At Long Island Hair Salon, Get Used To Masks, Gloves, Temperature Checks
Hair salons and barbershops are reopening Wednesday on Long Island. Here's how workers and clients plan to adjust to the new normal.
PORT WASHINGTON, NY — Typically, people in need of a haircut and coloring walk into their preferred salon, check in, sit down, grab a water or coffee, flip open a magazine, and wait for their appointment. But for the foreseeable future, those days are over.
That includes a Port Washington hair salon, where major changes are in store for staff — and customers — once it reopens Wednesday. In other words, get used to having your temperature checked at the door.
Barbershops and hair salons on Long Island will join several other industries in reopening for business this week, the first time they've been able to do so since mid-March, when Gov. Andrew Cuomo ordered nonessential workers to stay home. The order was aimed at helping slow the spread of the coronavirus, which causes the COVID-19 respiratory disease and has infected at least 50,000 people in Nassau County. There have been 400 confirmed cases in the Port Washington area.
Under the second phase of Cuomo's New York Forward reopening plan, hair salons and barbershops will have to adjust to a new normal.
They cannot exceed half capacity and must ensure everyone remains 6 feet apart when possible. Waiting rooms must be closed and lines should be avoided. Walk-in clients who can't be served immediately should leave and return later. Product samples, water fountains and magazine areas should be closed. Customers and staff must cover their faces. Hair stylists will look more like they're in a science lab than a studio, as they'll have to wear either a face shield or safety goggles.
The strict regulations led about 3,700 people to sign a petition urging Cuomo to relax the guidelines, pointing out that other industries aren't subject to the same regulations.
"Salon staff will be required to wear [personal protective equipment] as well as maintaining proper social distancing from coworkers and clients they are not providing a service for," wrote petition creatoron the website. "As a mandatory guideline salon staff are also required to be tested for COVID-19 every 14 days.
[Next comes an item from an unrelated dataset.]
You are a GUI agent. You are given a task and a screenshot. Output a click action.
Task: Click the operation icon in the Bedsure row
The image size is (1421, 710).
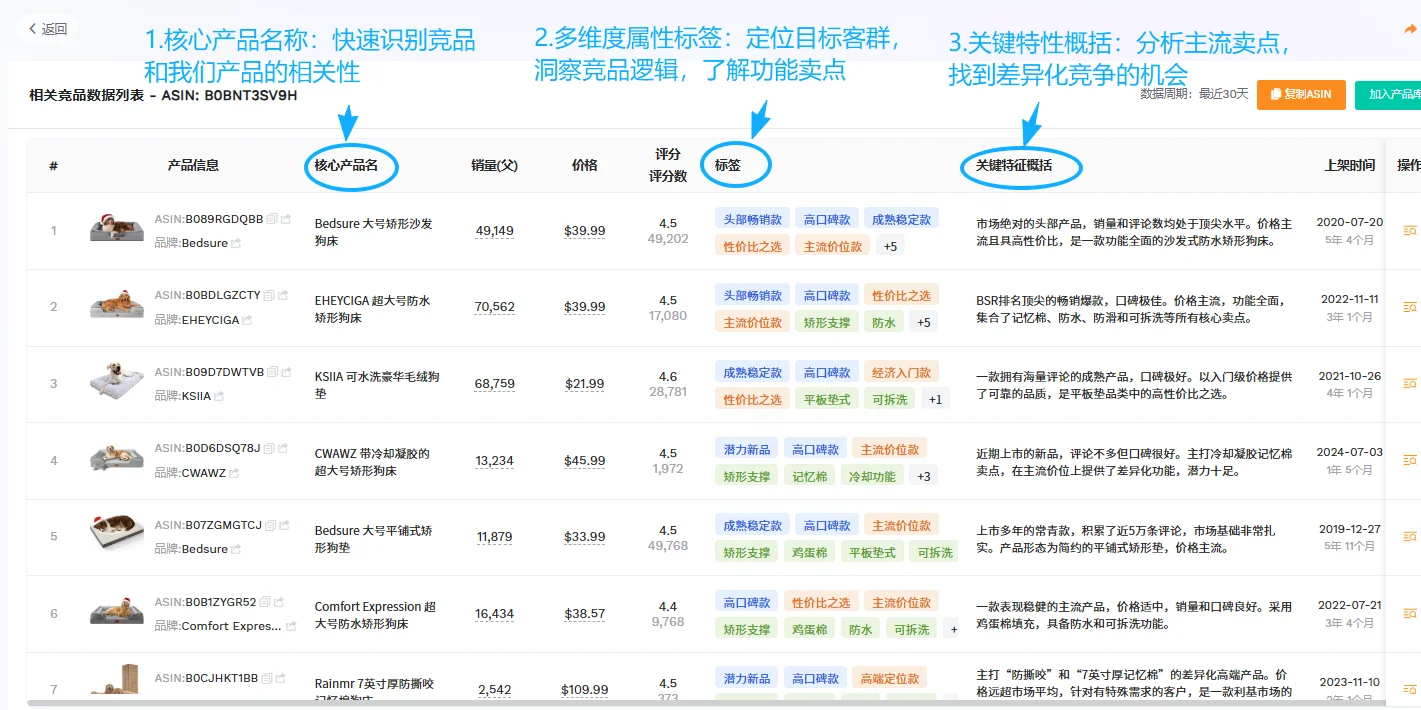[1410, 231]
Doctors, grocery store employees, Uber drivers and those working in food service are not subject to the same testing. Why this industry?"
In Port Washington, Gina Askin, owner of Aria Hair Salon on Main Street, said she supports the restrictions.
Askin told Patch in a phone interview Tuesday business was good in winter, which is typically a slow time in the industry. When coronavirus hit, she closed the doors March 10, days before Cuomo's stay-home order took effect.
Since closing, the salon has received inquiries from customers seeking at-home appointments, but Askin refused, stressing she wanted to keep her staff safe. She and her husband, who is also a hair stylist, even refrained from cutting each other's hair in that time. To appease their clients, the salon offered curbside pickup for at-home hair coloring kits.
Askin was surprised to learn hair salons were included in the second phase of reopening.
"I assumed it was going to be in phase three, but they changed their minds and moved hair salons and barbershops to phase two," she said. "So I was very happy and excited that the COVID [shutdown] is over after a long time."
When Aria reopens, Askin expects her staff will have their hands full — the wait list for appointments has swelled to about 400 people.
The salon must stay at or below 50 percent capacity. In the beginning, Aria customers will be asked to wear masks, gloves and even gowns. They'll have their temperatures taken and staff will disinfect hair stations, stools after each client.
Staff are going to wear masks, gloves and face shields, and they'll have their temperatures taken every morning. Furthermore, Aria will take a COVID-19 test every two weeks.
Clients who are used to sipping on hot tea and cappuccinos while they wait will have to find another way to pass the time — no food or beverages will be offered for now, she said. Chit-chat will also be kept to a minimum.
"It's so new for us, we don't know exactly how it's going to be," Askin said.
She added: "It's going to be a lot of work for us."
Askin hopes hair salons will be able to return to normal operations soon, perhaps a month or even a couple weeks. She fears that once the initial rush to the salon ends people will be too fearful of contracting the disease to return anytime soon.
"Maybe people will be scared to go to the hair salon," she said.
While she was able to pay her bills during the three-month hiatus, the looming uncertainty took its toll on her mental health. She began feeling depressed after a couple months, worried that a prolonged shutdown could doom her business.
"If it continued a couple more months, maybe I'd need to close forever," she said. "It's not easy to say. You're not making money but you're spending. And you don't know how long it's going to take."